Der einzige Treiber der mir noch fehlt ist der des o.g. Asus Monitors.

Wenn ich die Treiber CD rein mache und auf Setup klicke will er einen nvidia treiber runterladen.
Der müsste doch nur für die (nvidia) Graka sein oder? Und ich hab ja ne amd^^

Weiß einer was zu tun ist oder hat der nvidia Treiber doch nix mit der Graka zu tun sonder ist einfach zwingend notwendig??

Danke schonmal für Antworten


----------



## ΔΣΛ (25. Januar 2013)

Monitor Treiber musst du im Gerätemanager installieren.
Gerätemanager -> Monitor -> Eigenschaften (beim angezeigten Gerät)


----------



## ineedtechnique (25. Januar 2013)

Bisher wird der Monitor nur als "PnP Monitor (standard)" erkannt. 

Und ja, ich würde auch "per Hand" den Treiber installieren.
Aber ich habe wie gesagt keinen Treiber für den Monitor, da auf der Treiber CD nur ein Handbuch und der nvidia Graka Teriber ist. Auf der Asus Seite gibts unter Treiber ebenfalls nur den!

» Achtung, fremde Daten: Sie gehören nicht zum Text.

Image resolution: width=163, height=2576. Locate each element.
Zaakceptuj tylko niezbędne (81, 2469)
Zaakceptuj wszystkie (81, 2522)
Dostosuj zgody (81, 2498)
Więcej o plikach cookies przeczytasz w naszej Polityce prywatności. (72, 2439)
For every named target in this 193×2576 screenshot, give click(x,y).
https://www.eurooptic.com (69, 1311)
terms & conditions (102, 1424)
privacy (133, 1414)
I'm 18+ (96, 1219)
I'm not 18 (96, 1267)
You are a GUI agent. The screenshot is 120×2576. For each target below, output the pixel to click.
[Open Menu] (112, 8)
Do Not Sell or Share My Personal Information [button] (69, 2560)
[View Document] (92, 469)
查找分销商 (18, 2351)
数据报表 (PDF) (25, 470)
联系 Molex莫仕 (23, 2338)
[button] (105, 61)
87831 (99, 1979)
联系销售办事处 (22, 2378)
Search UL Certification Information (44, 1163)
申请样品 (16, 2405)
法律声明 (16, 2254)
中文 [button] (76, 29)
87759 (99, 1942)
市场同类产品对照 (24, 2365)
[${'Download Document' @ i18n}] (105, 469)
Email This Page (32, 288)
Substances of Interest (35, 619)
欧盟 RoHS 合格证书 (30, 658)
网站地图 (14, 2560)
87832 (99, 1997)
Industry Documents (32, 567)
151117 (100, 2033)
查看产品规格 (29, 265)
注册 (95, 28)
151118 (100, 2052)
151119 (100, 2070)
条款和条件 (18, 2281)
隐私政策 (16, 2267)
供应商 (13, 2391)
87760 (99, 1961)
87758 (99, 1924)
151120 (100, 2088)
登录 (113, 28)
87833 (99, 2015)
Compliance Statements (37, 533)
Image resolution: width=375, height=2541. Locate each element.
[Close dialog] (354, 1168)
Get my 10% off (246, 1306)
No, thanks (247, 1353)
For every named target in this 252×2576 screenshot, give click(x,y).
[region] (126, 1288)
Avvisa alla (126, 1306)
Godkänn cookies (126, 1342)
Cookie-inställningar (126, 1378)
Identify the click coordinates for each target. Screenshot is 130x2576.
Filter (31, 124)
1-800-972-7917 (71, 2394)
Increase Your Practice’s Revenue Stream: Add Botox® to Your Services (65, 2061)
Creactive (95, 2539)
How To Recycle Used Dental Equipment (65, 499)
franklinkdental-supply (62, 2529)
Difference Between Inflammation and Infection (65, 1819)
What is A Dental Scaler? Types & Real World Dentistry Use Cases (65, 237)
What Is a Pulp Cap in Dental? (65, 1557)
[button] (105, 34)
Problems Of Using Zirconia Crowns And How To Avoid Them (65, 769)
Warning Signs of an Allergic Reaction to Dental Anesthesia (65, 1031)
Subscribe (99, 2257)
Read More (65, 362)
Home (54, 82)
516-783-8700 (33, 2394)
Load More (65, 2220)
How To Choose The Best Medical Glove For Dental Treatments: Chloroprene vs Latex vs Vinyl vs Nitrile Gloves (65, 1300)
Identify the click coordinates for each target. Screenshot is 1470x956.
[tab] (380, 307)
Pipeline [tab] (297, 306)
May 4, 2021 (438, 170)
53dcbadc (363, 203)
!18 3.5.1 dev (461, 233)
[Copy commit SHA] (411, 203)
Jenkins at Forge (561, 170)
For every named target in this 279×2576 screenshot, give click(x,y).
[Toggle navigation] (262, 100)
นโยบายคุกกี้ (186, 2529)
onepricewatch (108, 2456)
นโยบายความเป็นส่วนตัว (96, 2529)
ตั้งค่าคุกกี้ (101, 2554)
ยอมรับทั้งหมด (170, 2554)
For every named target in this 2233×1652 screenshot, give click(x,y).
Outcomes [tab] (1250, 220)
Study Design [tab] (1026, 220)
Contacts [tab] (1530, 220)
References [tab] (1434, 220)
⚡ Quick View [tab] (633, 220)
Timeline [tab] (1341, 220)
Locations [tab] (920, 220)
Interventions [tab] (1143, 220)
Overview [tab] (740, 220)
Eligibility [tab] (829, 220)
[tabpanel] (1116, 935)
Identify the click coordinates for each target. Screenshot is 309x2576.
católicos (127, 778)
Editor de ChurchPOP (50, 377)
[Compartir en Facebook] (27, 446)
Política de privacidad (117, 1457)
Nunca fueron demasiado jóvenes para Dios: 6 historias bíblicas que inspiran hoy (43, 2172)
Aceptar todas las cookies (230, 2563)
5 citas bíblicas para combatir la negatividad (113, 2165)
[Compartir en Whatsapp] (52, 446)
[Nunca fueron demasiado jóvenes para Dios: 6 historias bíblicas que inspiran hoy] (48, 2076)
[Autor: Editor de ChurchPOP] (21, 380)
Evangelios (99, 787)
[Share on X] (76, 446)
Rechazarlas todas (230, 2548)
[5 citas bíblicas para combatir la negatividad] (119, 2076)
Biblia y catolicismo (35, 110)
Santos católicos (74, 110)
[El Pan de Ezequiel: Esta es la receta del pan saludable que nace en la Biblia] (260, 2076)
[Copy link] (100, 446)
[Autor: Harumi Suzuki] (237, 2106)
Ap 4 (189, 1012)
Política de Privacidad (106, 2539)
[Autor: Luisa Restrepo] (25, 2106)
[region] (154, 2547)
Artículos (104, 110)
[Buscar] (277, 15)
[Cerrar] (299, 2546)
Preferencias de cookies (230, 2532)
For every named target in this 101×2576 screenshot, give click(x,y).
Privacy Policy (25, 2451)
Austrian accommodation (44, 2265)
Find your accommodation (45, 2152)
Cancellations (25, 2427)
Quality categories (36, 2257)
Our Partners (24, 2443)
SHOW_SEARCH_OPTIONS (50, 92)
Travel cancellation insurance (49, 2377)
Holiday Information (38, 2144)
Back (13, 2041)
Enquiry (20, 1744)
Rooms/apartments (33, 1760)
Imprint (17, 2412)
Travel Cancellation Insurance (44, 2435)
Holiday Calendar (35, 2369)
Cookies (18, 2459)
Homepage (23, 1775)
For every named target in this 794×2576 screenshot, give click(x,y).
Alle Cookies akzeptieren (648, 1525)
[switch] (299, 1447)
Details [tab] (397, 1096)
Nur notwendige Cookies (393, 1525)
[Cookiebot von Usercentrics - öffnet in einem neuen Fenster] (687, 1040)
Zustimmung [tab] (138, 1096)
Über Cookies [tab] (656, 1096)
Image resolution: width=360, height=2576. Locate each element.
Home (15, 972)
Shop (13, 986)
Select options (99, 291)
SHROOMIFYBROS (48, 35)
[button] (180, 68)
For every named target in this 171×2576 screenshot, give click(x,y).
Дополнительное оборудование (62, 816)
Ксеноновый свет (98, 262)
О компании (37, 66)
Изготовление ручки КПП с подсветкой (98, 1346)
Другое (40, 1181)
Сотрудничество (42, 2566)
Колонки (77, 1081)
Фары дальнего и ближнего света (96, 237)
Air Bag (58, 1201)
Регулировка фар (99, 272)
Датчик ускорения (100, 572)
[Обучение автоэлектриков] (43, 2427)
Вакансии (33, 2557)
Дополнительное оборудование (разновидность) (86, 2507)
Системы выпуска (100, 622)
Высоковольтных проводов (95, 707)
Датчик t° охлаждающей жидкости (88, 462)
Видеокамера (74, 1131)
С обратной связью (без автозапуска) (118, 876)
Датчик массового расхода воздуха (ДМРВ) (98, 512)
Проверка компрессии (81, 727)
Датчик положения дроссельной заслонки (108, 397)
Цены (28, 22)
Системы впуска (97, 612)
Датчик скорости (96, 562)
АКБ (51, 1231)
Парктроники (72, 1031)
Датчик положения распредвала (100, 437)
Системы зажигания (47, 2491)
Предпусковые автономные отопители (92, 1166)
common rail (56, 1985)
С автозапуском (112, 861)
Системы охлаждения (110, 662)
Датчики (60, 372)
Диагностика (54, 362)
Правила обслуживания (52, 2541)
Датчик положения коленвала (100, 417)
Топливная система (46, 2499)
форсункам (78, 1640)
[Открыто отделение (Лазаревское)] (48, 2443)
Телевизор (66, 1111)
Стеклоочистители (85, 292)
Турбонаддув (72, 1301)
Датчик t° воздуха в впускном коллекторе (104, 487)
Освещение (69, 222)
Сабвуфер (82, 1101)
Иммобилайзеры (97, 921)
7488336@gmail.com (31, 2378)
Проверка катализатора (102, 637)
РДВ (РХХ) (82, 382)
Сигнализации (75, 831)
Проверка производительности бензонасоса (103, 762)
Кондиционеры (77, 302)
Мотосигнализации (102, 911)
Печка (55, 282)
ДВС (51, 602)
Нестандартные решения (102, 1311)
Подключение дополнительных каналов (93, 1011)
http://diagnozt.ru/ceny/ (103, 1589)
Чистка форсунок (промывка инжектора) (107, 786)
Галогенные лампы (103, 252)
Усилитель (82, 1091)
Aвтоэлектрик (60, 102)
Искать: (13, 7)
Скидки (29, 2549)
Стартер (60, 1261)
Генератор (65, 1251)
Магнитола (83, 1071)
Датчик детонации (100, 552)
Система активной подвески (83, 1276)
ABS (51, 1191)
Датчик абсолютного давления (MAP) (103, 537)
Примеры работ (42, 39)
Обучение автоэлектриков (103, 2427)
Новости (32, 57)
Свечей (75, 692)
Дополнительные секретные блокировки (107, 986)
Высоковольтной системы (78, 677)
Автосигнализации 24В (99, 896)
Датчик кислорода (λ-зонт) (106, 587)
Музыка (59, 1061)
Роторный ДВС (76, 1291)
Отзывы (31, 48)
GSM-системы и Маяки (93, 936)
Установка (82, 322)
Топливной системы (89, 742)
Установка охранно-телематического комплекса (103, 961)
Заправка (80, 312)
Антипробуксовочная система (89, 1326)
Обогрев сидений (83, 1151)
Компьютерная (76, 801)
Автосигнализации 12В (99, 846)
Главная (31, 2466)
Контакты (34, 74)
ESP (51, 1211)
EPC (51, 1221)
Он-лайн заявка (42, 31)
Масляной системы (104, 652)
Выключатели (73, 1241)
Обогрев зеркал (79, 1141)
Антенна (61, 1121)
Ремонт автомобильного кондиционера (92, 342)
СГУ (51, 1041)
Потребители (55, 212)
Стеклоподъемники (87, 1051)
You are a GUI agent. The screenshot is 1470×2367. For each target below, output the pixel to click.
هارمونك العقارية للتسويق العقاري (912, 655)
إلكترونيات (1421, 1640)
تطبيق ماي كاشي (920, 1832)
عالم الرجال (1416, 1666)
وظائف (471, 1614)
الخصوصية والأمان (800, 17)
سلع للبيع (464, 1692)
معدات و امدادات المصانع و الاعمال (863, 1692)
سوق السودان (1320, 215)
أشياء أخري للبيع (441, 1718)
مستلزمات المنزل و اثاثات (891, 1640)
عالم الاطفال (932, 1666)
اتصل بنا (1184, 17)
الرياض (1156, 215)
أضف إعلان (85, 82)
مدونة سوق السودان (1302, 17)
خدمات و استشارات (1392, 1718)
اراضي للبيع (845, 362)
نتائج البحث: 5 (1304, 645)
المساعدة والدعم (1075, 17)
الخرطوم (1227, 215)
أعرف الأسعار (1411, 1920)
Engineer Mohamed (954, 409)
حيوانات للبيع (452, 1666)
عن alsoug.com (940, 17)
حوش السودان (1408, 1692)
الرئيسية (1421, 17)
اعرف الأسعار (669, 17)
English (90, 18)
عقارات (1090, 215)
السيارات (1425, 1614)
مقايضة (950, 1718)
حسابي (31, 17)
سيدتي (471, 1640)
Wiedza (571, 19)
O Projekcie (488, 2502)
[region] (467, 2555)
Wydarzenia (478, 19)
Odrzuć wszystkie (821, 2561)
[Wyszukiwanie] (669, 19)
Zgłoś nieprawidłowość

Irgendeine Ahnung was zu tun ist?


----------



## ΔΣΛ (25. Januar 2013)

Ich habe mal auf die Asus Seite geschaut, für den Monitor gibt es keinen speziellen Treiber.
Hast du irgendwelche Probleme mit dem Standard Treiber, kannst du die Auflösung nicht auf maximal einstellen (was er laut Hersteller im Stande ist), oder sonst irgend welche Probleme ?
Wenn Nein, spricht nichts dagegen ihn zu verwenden.


----------



## ineedtechnique (25. Januar 2013)

Nein, Probleme gibt es an sich nicht. Habe jetzt mal geschaut, sowohl unter "Anzeige" als auch unter ATI Catalyst Control Center wird er erkannt. Das war mir davor nicht bewusst, denn ich dachte, er wird generell nicht erkannt.
Hätte es zwar der Ordnung halber trotzdem gern, dass er unter dem Geräre Manager erkennt wird *g* - aber das wird wohl nix und da keine Probleme da sind ist das auch nicht so schlimm.

Danke für deine Antwort / Zeit


----------